[Collected data]
########
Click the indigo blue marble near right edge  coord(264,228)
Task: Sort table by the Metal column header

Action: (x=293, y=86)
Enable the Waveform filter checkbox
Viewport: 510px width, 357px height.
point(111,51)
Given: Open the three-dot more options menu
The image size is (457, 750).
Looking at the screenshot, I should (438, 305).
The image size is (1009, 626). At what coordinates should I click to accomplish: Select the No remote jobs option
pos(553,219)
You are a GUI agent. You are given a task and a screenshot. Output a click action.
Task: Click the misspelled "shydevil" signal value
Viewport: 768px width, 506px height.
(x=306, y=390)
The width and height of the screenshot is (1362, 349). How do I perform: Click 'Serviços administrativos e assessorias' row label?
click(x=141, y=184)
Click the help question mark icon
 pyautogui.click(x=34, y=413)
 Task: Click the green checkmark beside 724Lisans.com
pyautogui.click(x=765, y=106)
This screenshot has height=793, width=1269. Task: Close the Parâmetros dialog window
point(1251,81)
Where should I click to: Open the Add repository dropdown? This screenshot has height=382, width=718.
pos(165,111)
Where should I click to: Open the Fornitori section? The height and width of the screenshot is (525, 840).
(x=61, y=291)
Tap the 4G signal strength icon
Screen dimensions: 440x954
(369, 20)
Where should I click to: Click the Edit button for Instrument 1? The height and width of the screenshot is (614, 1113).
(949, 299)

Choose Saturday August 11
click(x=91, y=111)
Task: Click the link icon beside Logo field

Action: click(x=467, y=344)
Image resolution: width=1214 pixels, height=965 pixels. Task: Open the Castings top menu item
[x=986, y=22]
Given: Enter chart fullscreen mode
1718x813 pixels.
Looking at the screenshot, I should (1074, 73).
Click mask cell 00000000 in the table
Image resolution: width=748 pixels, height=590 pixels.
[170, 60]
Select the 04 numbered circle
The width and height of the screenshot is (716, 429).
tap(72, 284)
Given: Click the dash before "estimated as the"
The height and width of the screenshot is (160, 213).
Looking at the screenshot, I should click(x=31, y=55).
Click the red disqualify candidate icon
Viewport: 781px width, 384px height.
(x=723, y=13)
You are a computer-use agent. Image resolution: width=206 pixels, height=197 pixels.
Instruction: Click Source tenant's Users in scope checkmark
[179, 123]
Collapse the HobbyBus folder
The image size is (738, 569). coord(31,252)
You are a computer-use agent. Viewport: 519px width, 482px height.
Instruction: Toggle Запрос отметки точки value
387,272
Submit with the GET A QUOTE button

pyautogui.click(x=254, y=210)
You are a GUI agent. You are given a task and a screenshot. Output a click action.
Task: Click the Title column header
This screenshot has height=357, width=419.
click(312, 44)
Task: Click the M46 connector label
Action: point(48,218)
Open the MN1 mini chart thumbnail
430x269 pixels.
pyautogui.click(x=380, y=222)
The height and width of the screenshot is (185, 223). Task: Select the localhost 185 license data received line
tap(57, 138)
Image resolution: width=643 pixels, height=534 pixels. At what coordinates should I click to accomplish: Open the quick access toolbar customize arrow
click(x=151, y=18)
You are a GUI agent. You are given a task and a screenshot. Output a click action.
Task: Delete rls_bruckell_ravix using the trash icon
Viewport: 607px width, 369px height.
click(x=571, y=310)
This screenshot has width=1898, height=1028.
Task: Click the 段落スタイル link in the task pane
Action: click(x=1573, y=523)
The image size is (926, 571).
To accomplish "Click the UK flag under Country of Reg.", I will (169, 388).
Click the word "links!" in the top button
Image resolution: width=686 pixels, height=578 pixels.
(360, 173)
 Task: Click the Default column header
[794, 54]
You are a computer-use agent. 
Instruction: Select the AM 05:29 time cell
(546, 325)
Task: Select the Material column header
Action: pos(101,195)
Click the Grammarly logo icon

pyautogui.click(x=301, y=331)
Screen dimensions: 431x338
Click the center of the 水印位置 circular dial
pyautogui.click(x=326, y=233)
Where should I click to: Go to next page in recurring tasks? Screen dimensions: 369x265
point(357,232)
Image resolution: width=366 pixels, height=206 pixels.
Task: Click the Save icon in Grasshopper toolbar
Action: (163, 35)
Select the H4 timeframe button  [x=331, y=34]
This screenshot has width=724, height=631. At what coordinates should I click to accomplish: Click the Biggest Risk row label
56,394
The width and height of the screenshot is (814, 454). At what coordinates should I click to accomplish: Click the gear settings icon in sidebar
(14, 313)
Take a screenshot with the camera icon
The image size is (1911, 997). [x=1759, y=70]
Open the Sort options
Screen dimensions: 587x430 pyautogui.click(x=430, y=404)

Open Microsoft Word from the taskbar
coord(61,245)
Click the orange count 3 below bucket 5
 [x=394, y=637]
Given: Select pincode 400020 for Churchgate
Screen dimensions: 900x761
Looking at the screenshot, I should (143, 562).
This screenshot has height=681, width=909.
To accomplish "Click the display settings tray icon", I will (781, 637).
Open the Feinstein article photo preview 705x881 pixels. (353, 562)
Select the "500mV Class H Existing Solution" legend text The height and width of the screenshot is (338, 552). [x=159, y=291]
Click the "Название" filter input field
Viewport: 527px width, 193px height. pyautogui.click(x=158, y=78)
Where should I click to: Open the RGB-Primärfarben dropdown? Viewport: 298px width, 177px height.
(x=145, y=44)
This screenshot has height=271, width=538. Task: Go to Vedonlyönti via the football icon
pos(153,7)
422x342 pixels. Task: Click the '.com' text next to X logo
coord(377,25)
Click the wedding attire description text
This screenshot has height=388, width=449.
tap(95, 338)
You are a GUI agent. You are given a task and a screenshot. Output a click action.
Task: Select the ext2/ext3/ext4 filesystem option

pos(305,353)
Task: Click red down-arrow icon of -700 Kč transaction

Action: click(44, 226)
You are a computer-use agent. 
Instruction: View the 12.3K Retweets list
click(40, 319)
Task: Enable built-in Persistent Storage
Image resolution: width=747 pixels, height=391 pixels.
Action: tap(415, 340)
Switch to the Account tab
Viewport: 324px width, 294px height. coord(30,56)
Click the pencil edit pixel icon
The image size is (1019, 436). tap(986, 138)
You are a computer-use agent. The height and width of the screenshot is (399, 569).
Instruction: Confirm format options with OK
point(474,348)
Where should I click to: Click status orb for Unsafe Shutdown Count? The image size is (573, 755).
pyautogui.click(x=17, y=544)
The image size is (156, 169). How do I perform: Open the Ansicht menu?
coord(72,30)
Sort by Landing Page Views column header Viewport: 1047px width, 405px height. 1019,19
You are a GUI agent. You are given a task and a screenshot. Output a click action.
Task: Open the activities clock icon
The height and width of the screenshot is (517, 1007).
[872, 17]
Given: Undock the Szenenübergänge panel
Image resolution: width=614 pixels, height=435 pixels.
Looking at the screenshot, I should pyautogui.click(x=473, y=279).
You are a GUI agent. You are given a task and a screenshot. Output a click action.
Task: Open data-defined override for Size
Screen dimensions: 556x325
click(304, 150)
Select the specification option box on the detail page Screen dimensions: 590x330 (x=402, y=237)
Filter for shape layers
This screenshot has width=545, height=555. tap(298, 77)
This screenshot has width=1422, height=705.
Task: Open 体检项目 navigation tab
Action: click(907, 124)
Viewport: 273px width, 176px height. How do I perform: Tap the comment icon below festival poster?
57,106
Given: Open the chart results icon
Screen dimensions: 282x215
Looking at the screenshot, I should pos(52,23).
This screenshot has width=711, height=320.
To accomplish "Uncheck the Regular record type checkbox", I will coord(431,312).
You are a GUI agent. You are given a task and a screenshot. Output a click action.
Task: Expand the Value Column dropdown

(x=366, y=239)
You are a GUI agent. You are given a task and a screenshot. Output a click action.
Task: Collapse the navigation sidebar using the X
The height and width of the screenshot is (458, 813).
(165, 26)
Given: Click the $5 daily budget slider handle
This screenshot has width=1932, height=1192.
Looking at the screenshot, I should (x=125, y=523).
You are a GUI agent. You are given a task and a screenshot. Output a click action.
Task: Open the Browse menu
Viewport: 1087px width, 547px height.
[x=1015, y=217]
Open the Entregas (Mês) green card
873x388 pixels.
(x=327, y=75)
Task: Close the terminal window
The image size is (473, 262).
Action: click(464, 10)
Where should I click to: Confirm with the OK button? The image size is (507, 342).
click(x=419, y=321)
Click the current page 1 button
########
• [What is required]: Taking the entries above, restate exactly those lines that fall between the line with "Task: Open data-defined override for Size" and the line with "Select the specification", keeping both of those lines too.

• [Solution for this problem]:
Task: Open data-defined override for Size
Screen dimensions: 556x325
click(304, 150)
Select the specification option box on the detail page Screen dimensions: 590x330 (x=402, y=237)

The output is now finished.